COS 8-3: Spatial variance in abundance of two lemur species along environmental and disturbance gradients in two tropical dry forest landscapes

Anne C. Axel and Brian A. Maurer. Michigan State University


Patterns of spatial variation in local population density have important implications for basic ecology, biogeography, and the conservation of biological diversity.  Examining these patterns can help identify environmental factors and ecological processes that limit species’ abundance and distribution. Previous data suggested that two sympatric lemurs, Lemur catta and Propithecus verreauxi, vary in abundance along environmental and disturbance gradients, yet until now, there has been no study to examine this variation.  

Objectives included testing for the presence of spatial autocorrelation in lemur abundance, describing any spatial structure, and examining the spatial structure of  the underlying environmental variable, MSAVI2, an index of greenness similar to the well-known Normalized Difference Vegetation Index (NDVI). We conducted lemur and vegetation sampling along gradients within two ecologically similar landscapes (approximately 1500 ha) having different land use histories. Using distance sampling, we estimated lemur density and then performed spatial modeling of animal density  to enable display of density as a continuous surface across the study sites. 
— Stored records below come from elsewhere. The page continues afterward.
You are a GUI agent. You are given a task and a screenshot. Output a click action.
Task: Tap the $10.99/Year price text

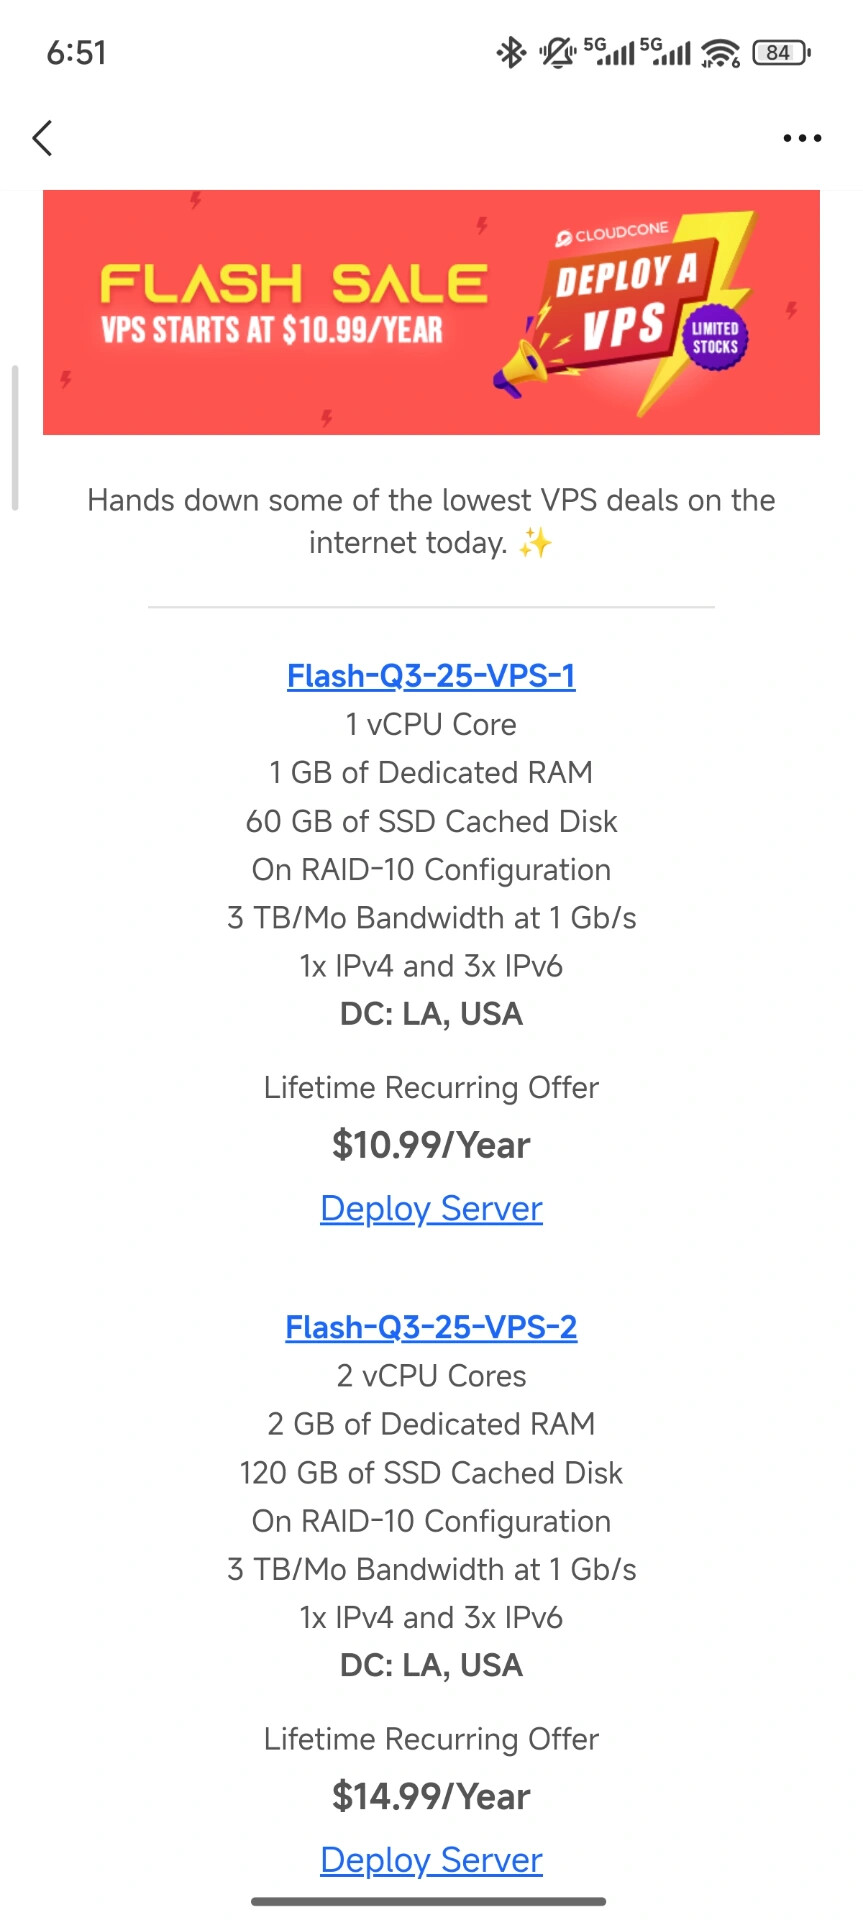(431, 1145)
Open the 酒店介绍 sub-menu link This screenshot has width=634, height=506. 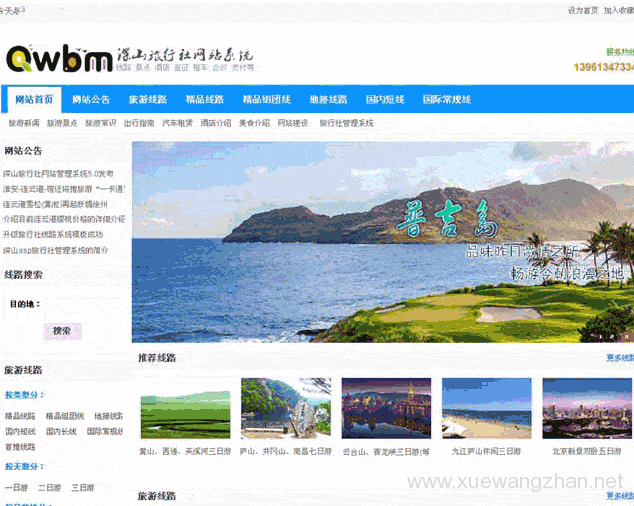pos(215,123)

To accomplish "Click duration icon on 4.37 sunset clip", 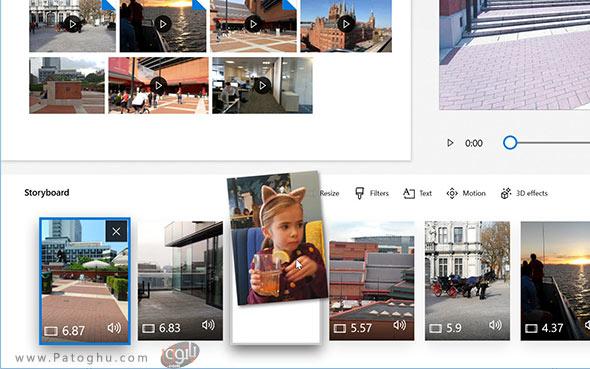I will (x=531, y=329).
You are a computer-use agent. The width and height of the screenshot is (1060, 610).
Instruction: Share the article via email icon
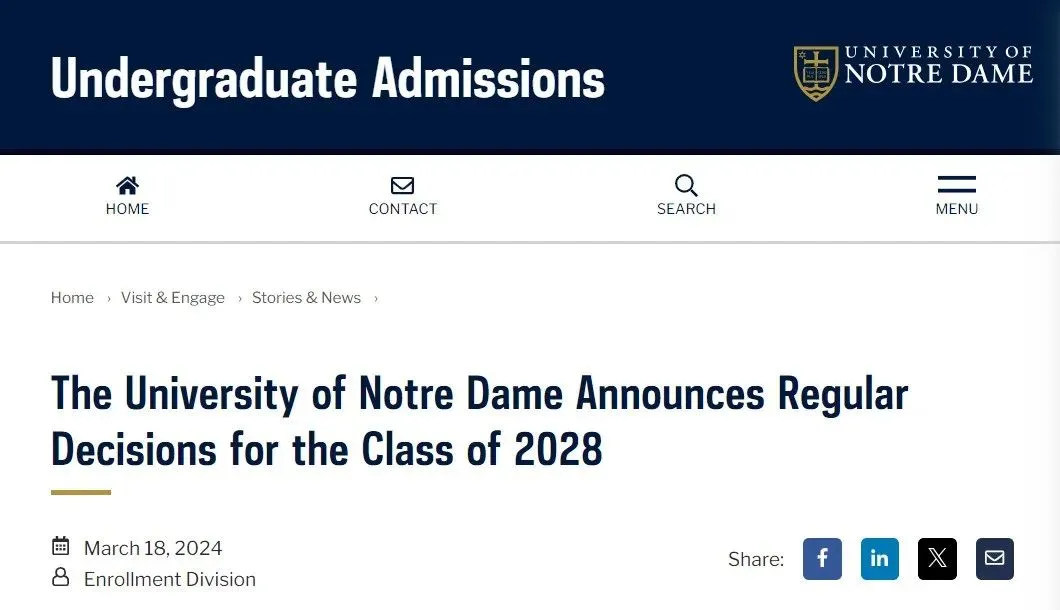[x=994, y=559]
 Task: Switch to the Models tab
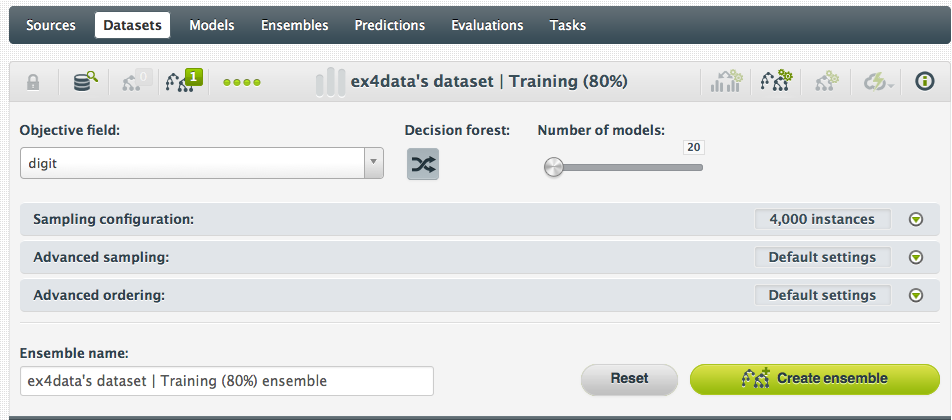(x=211, y=25)
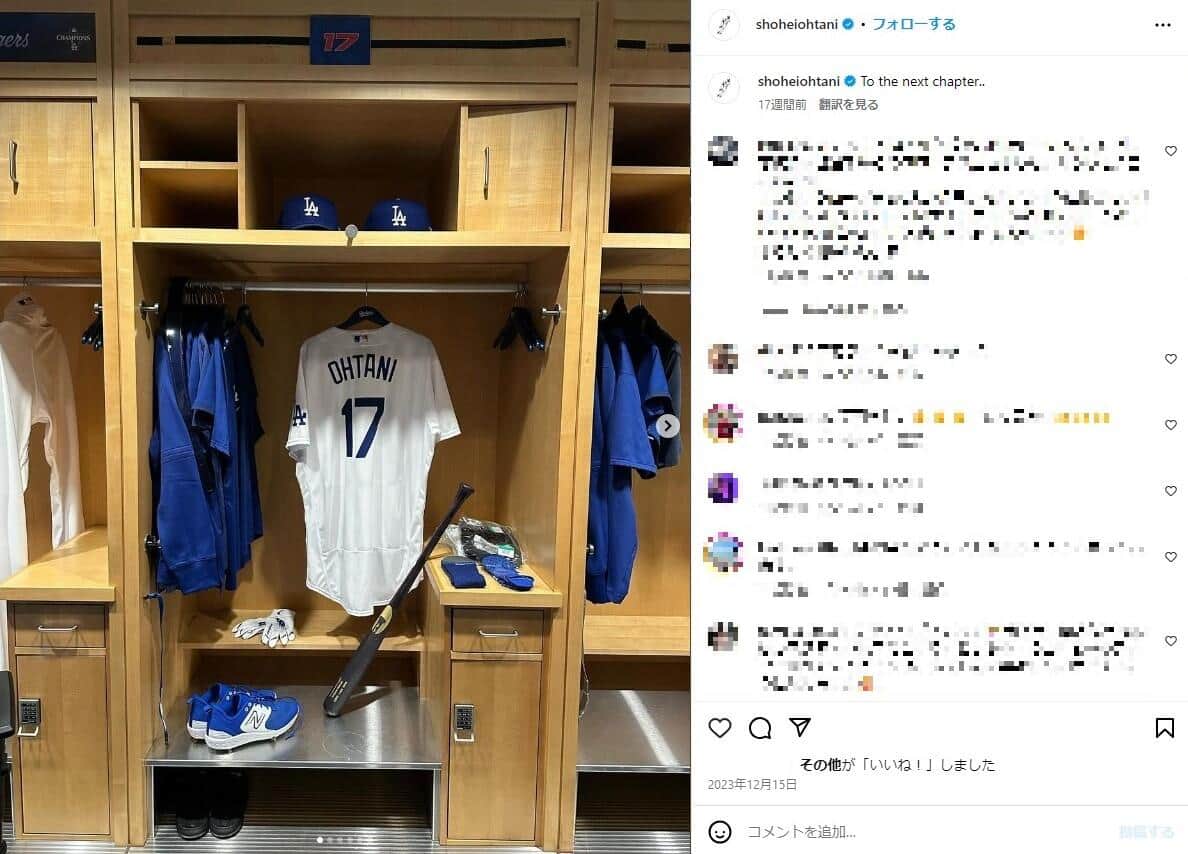Like the third comment's heart
Viewport: 1188px width, 854px height.
point(1171,424)
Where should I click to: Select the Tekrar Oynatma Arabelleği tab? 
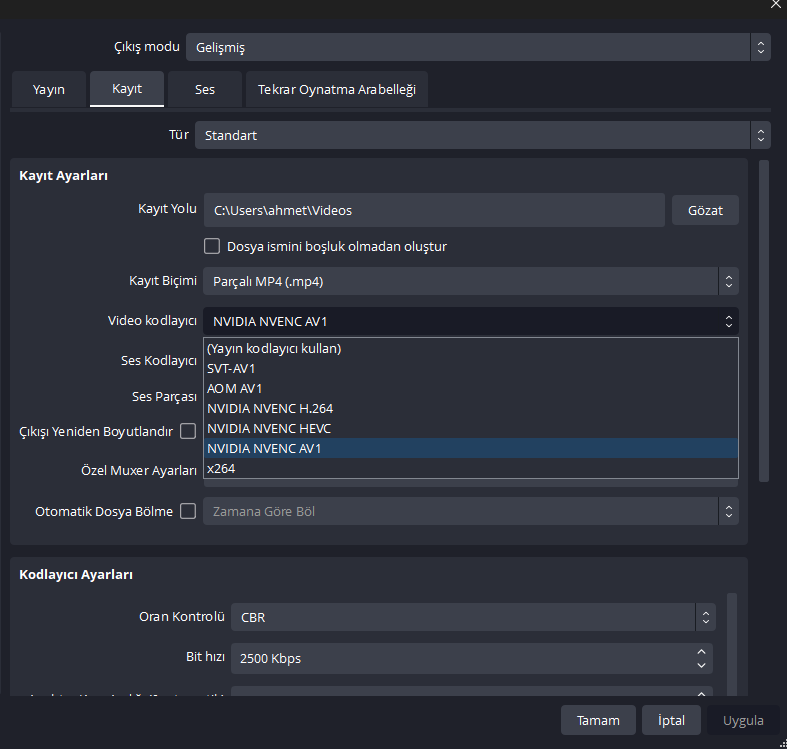coord(336,89)
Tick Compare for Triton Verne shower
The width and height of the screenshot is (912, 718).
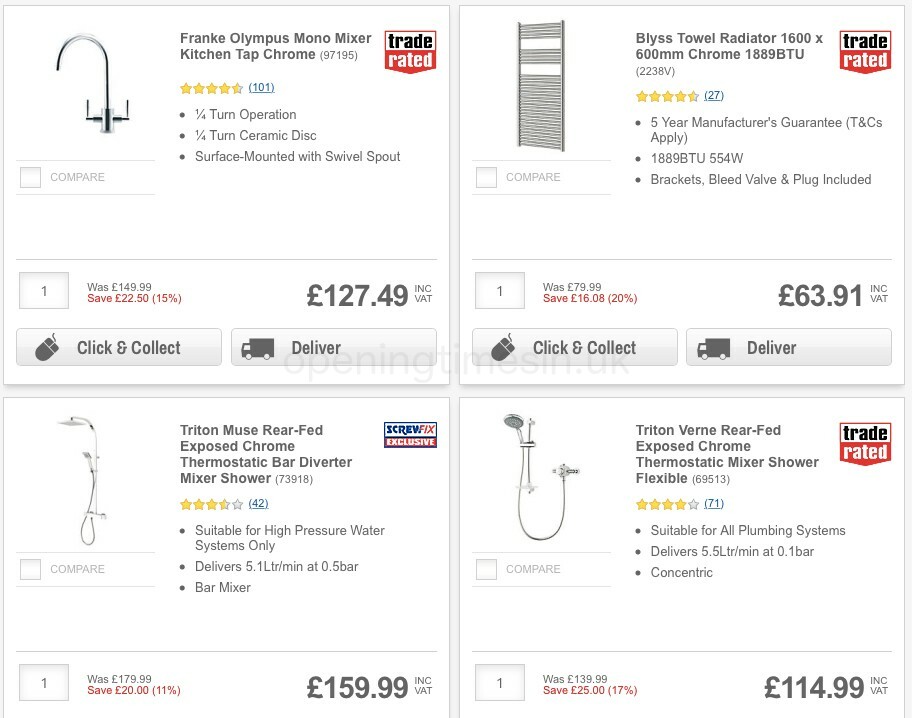pos(486,569)
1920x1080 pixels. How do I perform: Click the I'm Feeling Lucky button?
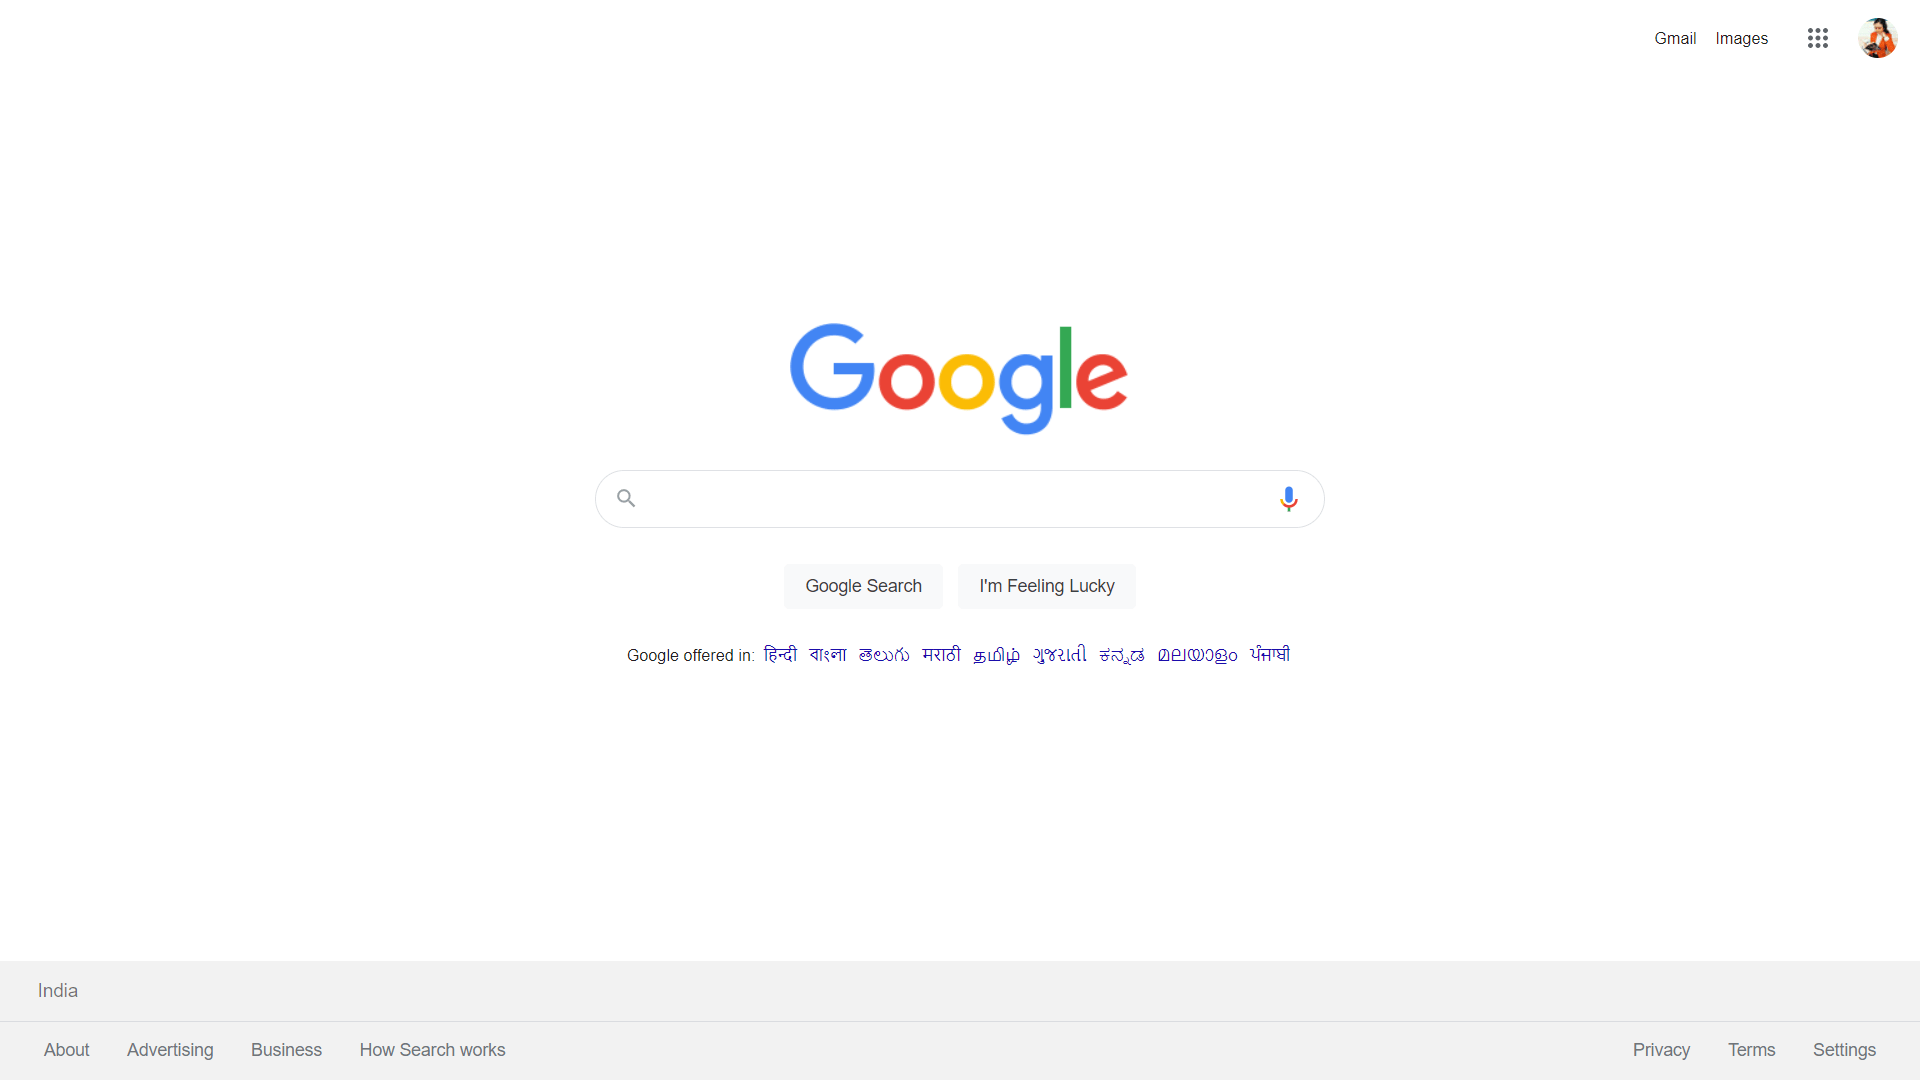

The environmental gradient observed in situ was well-characterized using the modified soil adjusted vegetation index (MSAVI2), an index of greenness related to soil moisture. Moran’s I correlograms were constructed and then evaluated to examine the spatial structure of lemur abundance across the landscapes. Correlograms indicate the presence of spatial structure in both species within just one of the landscapes.  There is, however, an absence of species’ spatial structure within the landscape containing a thriving ecotourist site.  We conclude that exogenous forces (such as water provisioning, inadvertent food provisioning, and introduced species) may be altering the otherwise natural spatial structure in the population.